Computational Intelligence-based PM2.5 Air Pollution Forecasting

Authors

  • Mihaela Oprea Automatic Control, Computers and Electronics Department Petroleum-Gas University of Ploiesti Romania, 100680 Ploiesti, Bd. Bucuresti, 39
  • Sanda Florentina Mihalache Automatic Control, Computers and Electronics Department Petroleum-Gas University of Ploiesti Romania, 100680 Ploiesti, Bd. Bucuresti, 39
  • Marian Popescu Automatic Control, Computers and Electronics Department Petroleum-Gas University of Ploiesti Romania, 100680 Ploiesti, Bd.
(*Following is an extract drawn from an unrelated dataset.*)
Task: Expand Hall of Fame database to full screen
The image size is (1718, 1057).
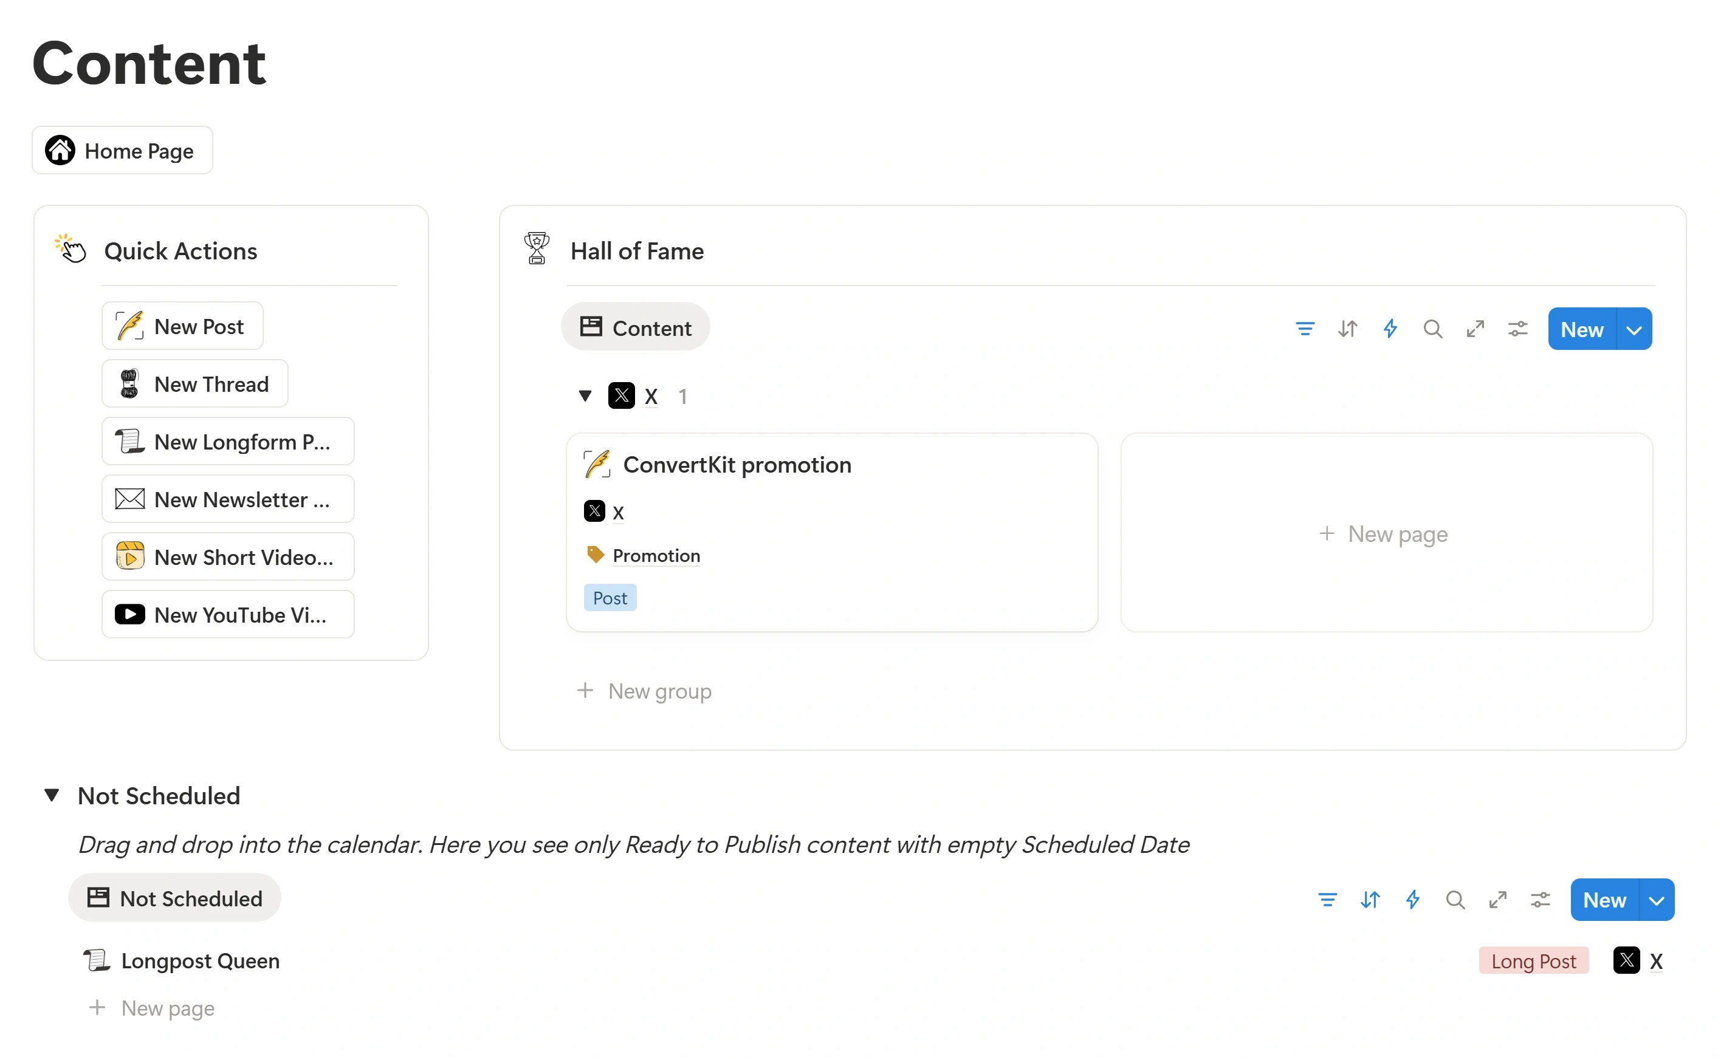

Bucuresti, 39

Keywords:

computational intelligence, PM2.5 air pollution forecasting, ANFIS, ANN, ANN architecture identification

Abstract

Computational intelligence based forecasting approaches proved to be more efficient in real time air pollution forecasting systems than the deterministic ones that are currently applied. Our research main goal is to identify the computational intelligence model that is more proper to real time PM2.5 air pollutant forecasting in urban areas. Starting from the study presented in [27]a, in this paper we first perform a comparative study between the most accurate computational intelligence models that were used for particulate matter (fraction PM2.5) air pollution forecasting: artificial neural networks (ANNs) and adaptive neuro-fuzzy inference system (ANFIS). Based on the obtained experimental results, we make a comprehensive analysis of best ANN architecture identification. The experiments were realized on datasets from the AirBase databases with PM2.5 concentration hourly measurements. The statistical parameters that were computed are mean absolute error, root mean square error, index of agreement and correlation coefficient.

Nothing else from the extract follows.